The conclusions arising from the specific findings of our theory, simulations and experiments are outlined in Section 5. In summary, we can say that the model (3), plus constitutive equations and specifications of control functions, is based on several existing theories (the drift–flux and solids–flux models as well as the model of foam drainage) and lays the ground for a complete simulator of a flotation column in one space dimension without the need to impose boundary conditions or track, for instance, the pulp–froth interface. We once again refer to [19] for an exposition of all technical details. Let us emphasize here the following aspect.

Our previous work [19,28,29], as well as the transient simulations presented herein, have demonstrated that the (theoretical) steady-state theory is consistent with (numerical) simulations of transient scenarios in the sense that steady states are assumed precisely when the various parameters are chosen such that the point $(q_{\mathrm{U}},q_{\mathrm{F}})$ lies in the “white region” of the corresponding operating chart. In addition, the model does not catastrophically “break down” when the desired steady-state conditions are violated but makes precise predictions of the “unwanted” behaviour (e.g., bubbles leave through the underflow as seen in Figure 13). This consistency is internal to the mathematical model; however, the comparison with experimental results conducted in this work are the first results that indicate that the model is also consistent with experimental observations. That said, further experiments and comparisons with simulations should be conducted with a focus on transient behaviour and involving solids.

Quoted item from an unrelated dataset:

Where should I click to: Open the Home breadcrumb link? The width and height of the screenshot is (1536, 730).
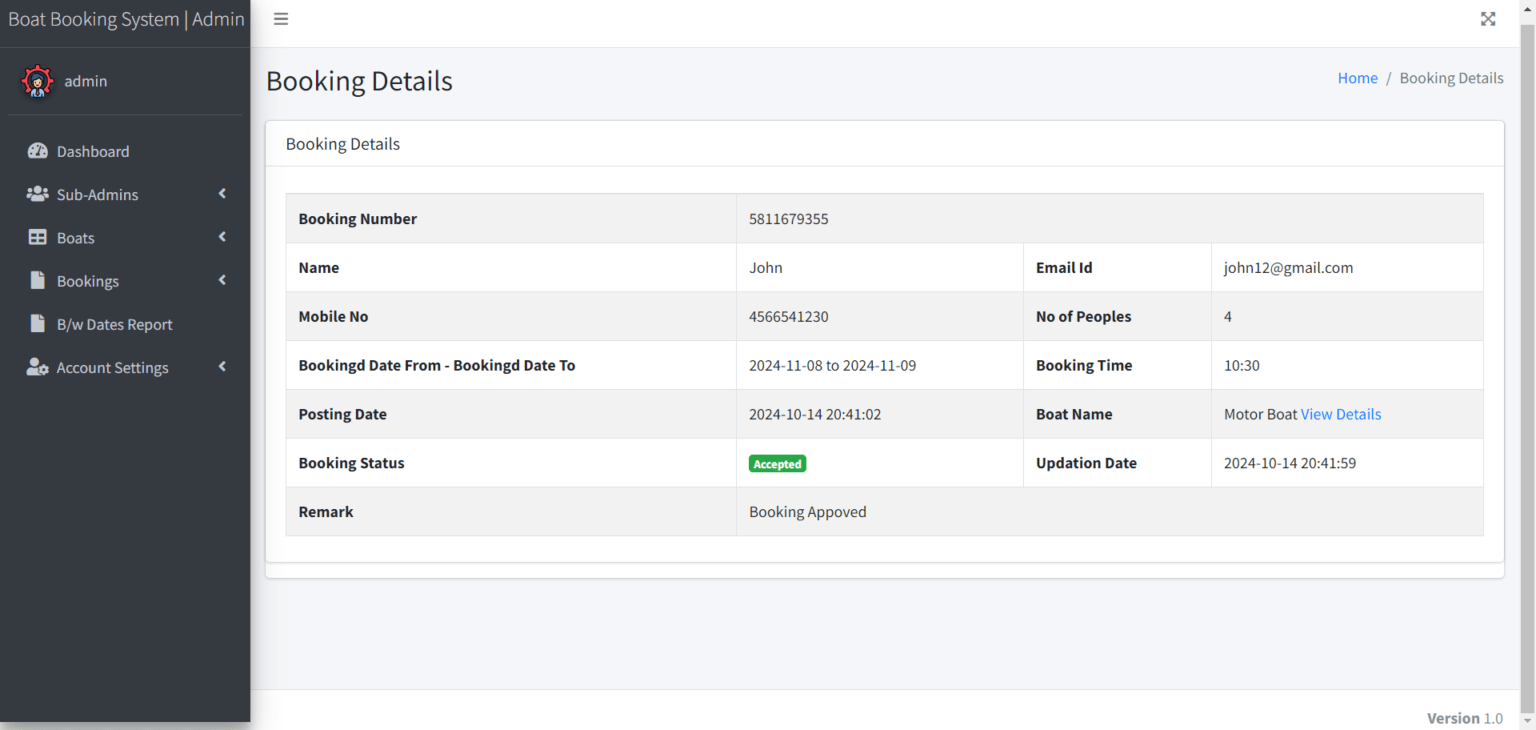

With respect to the potential use of the model in real flotation practice (for instance, to optimize the flotation performance) we mention that the model presented is an advancement of the phenomenological models currently reported in relation to the description of the foam level within the column as well as the gas hold-up. Although it does not yet consider the attachment and detachment mechanism of particles to bubbles, the model is reasonably accurate in determining the stable operating zones, which would allow its use as a complement to current control systems [7,8,10,12,13,14,15,45]. Examples of control systems based on the involved phenomenological models (coupled PDEs) have been reported and used in other unit operations [32,51,52,53,54,55,56].

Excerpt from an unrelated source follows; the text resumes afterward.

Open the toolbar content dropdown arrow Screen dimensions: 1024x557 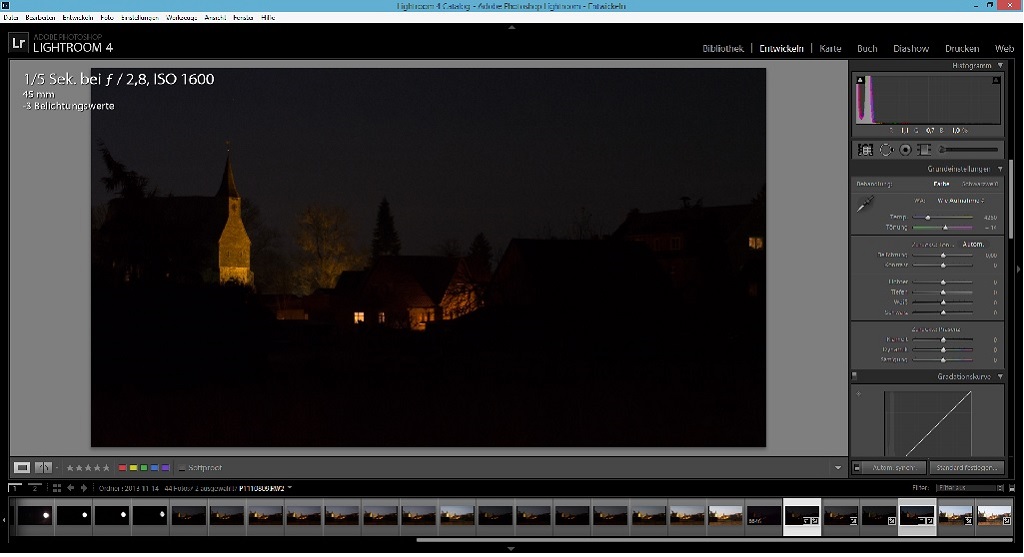838,468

The present approach captures the multiphase hydrodynamics of aggregates (bubbles) and gangue particles in the column but does not model the aggregation process itself (that is, the attachment of hydrophobic (valuable) particles to gas bubbles). That process usually takes place in the collection zone (zone 2 in Figure 1). To add realism and to explore the interdependence of velocities and reaction kinetics, the flotation model (3) should be extended to include the process of attachment of hydrophobic (valuable) particles. One option consists of considering the valuable and gangue particles as two independent disperse solid phases (while the present approach only includes the gangue) and adding another field variable that describes the local state of aggregation. This procedure leads to two additional PDEs for the two new variables and likely involves spatial variants of known kinetic models for the adhesion of particles (as reviewed, for instance, in [16]).